Kodak, of camera film fame, has made the sort of industry jump we’ve only seen Nintendo make (moving from making cards to video games, and that was about fifty years back). Kodak’s just gone… in another direction. That’s right, Kodak will be making and selling drugs.

First one’s free? 

And not in a sketchy way, like that one guy from your home town who twitches all the time and smells like burning chemicals. Kodak’s going completely legit, thanks to a first-of-its-kind load from the U.S. International Development Finance Corporation. The company has snagged $765 million from the US government in order to pivot from whatever it’s been doing since it sold off its camera business to making drugs. Well, parts of drugs, certainly.

The Wall Street Journal reports that Kodak will make ingredients for several generic drugs, including antimalaria drug hydroxychloroquine that Donald Trump is overly optimistic about. The move is part of a broader one in the States, aimed at shifting the country’s reliance on ingredients and chemicals made oversea a little closer to home.

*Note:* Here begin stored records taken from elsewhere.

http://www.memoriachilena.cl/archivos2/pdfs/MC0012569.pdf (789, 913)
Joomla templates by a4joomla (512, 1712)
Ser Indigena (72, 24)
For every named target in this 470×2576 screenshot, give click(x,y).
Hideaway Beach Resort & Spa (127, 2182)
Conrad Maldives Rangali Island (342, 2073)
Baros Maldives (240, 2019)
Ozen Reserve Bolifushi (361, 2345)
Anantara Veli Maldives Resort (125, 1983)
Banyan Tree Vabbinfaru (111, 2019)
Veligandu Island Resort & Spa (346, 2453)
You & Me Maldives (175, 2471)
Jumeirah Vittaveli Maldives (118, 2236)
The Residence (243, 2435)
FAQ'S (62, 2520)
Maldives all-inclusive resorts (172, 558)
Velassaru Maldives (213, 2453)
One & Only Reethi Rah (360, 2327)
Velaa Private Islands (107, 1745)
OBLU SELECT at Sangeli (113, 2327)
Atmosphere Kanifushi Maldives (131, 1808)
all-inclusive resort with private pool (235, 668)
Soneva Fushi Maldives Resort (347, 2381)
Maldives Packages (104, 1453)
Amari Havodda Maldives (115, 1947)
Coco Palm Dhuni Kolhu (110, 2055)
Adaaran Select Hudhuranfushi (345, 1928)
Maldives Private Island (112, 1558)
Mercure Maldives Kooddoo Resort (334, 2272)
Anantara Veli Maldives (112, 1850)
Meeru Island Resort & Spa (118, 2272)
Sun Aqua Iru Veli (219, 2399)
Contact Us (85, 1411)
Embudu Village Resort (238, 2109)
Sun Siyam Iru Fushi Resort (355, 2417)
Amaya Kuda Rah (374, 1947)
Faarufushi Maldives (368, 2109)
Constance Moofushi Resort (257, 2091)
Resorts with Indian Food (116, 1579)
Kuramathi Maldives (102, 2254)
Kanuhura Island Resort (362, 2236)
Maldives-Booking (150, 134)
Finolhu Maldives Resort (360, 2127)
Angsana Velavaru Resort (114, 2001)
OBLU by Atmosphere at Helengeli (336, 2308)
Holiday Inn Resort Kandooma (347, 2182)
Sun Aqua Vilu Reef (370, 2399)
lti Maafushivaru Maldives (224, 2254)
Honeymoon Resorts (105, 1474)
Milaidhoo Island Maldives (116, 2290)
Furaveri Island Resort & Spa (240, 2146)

The move actually makes a kind of sense. Kodak Chief Executive Jim Continenza said that “We have a long, long history in chemical and advanced materials—well over 100 years”, adding that the company’s existing infrastructure would allow it to get the ball rolling faster than other companies might have achieved. Which, before you feel too businesslike, is a statement that also would have applied if the company decided to pivot to making meth, Walter White-style.

The company expects, eventually, to see revenue from drug and ingredient production to eventually make up to 40% of its earnings overall. Hopefully, this goes over better than Kodak’s last pivot, an ill-fated foray into the world of cryptocurrency.